Rand Soellner and BGCE had discovered a new LED light bulb, the PAR38 13Watt, High Power LED Bulb Flood Light, 120 volts, with a 3,000K warm white color correction.

energy efficient home lighting
LED lamp (“bulb”), (C)Copyright 2009 Rand Soellner

LED Lamps Represent Energy Efficient Home Lighting Option













According to the bulb’s marketing literature, this has 960 lumens, consuming about 13w, comparable to a 75w incandescent light bulb.  Mr.

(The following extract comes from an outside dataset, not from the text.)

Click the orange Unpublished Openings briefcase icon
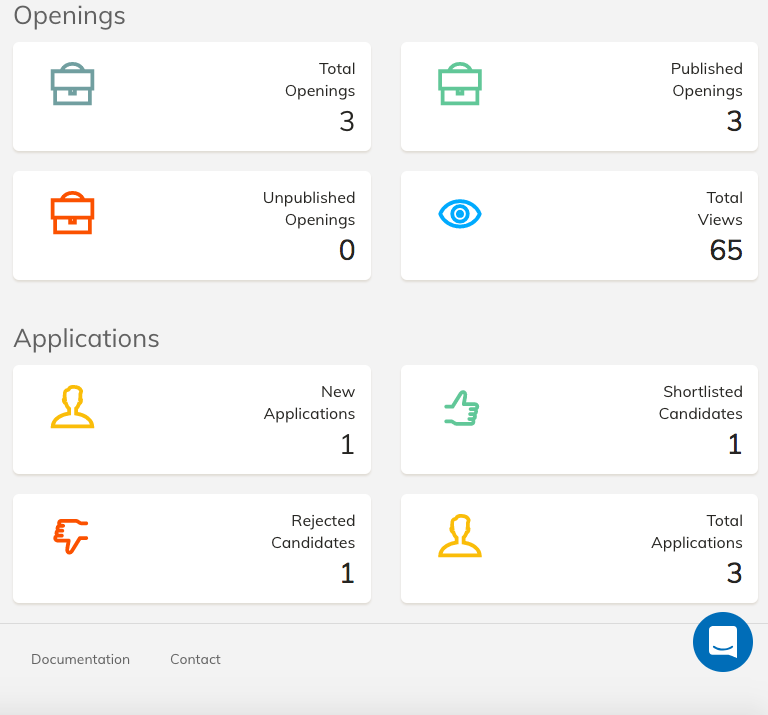 point(72,213)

Soellner questioned that when comparing wattage, this meant that the LED flood light was more than 5.7 times more energy conservative than a 75w incandescent bulb for the same amount of light output.  BGCE confirmed that this was true.
Rand was wondering if the LED would work in exterior locations as well as interior and BGCE agreed that it should.  It appeared that this might represent a breakthrough for energy efficient home lighting.

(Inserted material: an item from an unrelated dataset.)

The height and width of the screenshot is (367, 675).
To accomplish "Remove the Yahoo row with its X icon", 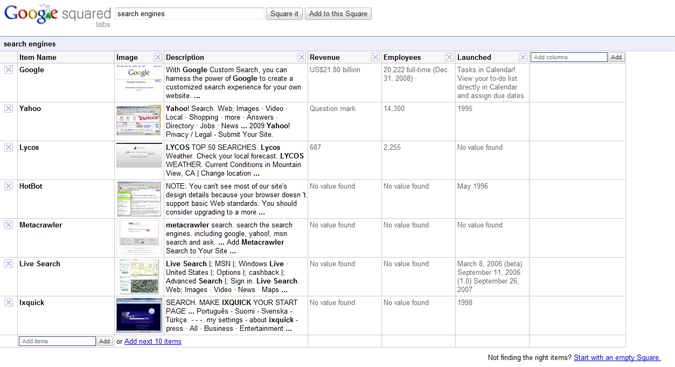I will click(x=9, y=108).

Rand asked if the surface of the LED might crack if some rain or other moisture contacted it and BGE said that the surface of an LED bulb is much cooler than a comparable incandescent, so much so that one could put their hand on the LED surface and it would not feel too hot.  Rand Soellner obtained one of these new LED bulbs (see photo) and discovered that they are remarkably cooler than an incandescent, especially when just being turned on.  After being on for several minutes, the temperature became somewhat uncomfortable to a human hand, but not the searing heat that comes off an incandescent bulb.  Even so, BGE and the LED manufacturers have mentioned that there are different ratings for various LED lamps and care should be taken as to the exposure of each lamp location so that truly wet locations have a stricter manufacturing seal than those lamps that could safely be used in an exterior porch ceiling pointing down. 















Fortunately, these different manufacturing requirements are available and have been incorporated into Rand Soellner Architect’s specifications.  Your house plans need to incorporate these guidelines for energy efficient home lighting.

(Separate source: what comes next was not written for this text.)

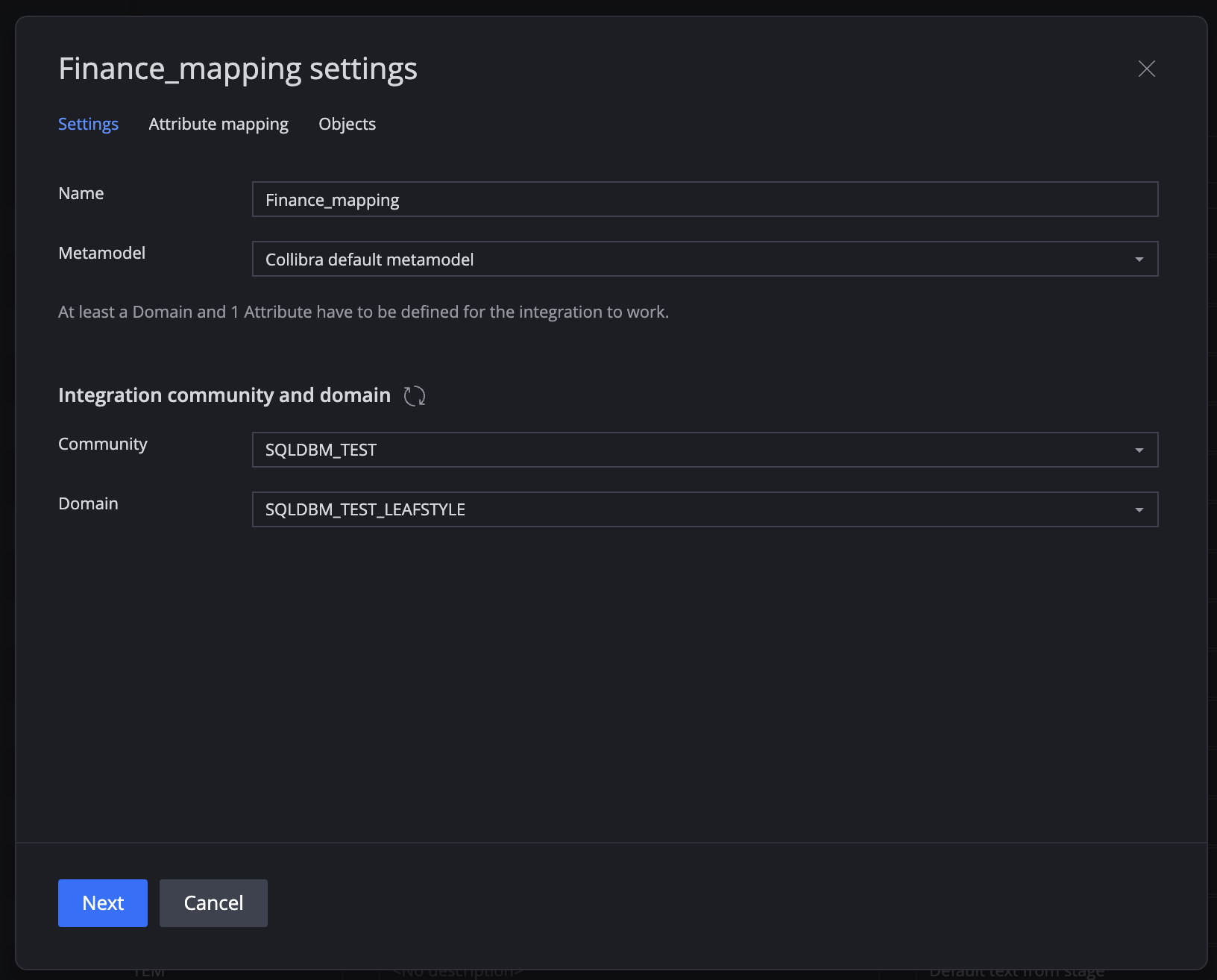Open the Attribute mapping tab
Screen dimensions: 1217x980
tap(218, 124)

Longevity: this new bulb is rated at by the manufacturer at 50,000 hours, which is equivalent to 17.1 years of usage!  This assumes that the lights would be on for 8 hours a day, every day of the year.  During all that time, these lights would be using about 570% LESS energy than normal incandescent lights.  This translates into saved dollars in your pocket, less power plant utility company electricity generated, and less heat generated in your home where these LED lights are being used, meaning that’s less air-conditioning cooling to offset the heat created by the lighting.

Luxury Residential Architects, Mountain Engineers Create Utility Bill Savings With More Energy Efficient Home Lighting

If you don’t think the heat created by lighting could possibly be much, consider that the Mall of America in Minnesota, near the Canadian border, possibly the largest shopping mall in the World, has NO heating plant for their air handling.  All the heat they need for millions of square feet of space is provided by the people inside the space AND the lighting.  That’s right; the lights themselves are the major contributor to heating those vast spaces.  So, using lighting that generates less heat is a very good thing, when you are considering methods to reduce energy consumption for air-conditioning cooling.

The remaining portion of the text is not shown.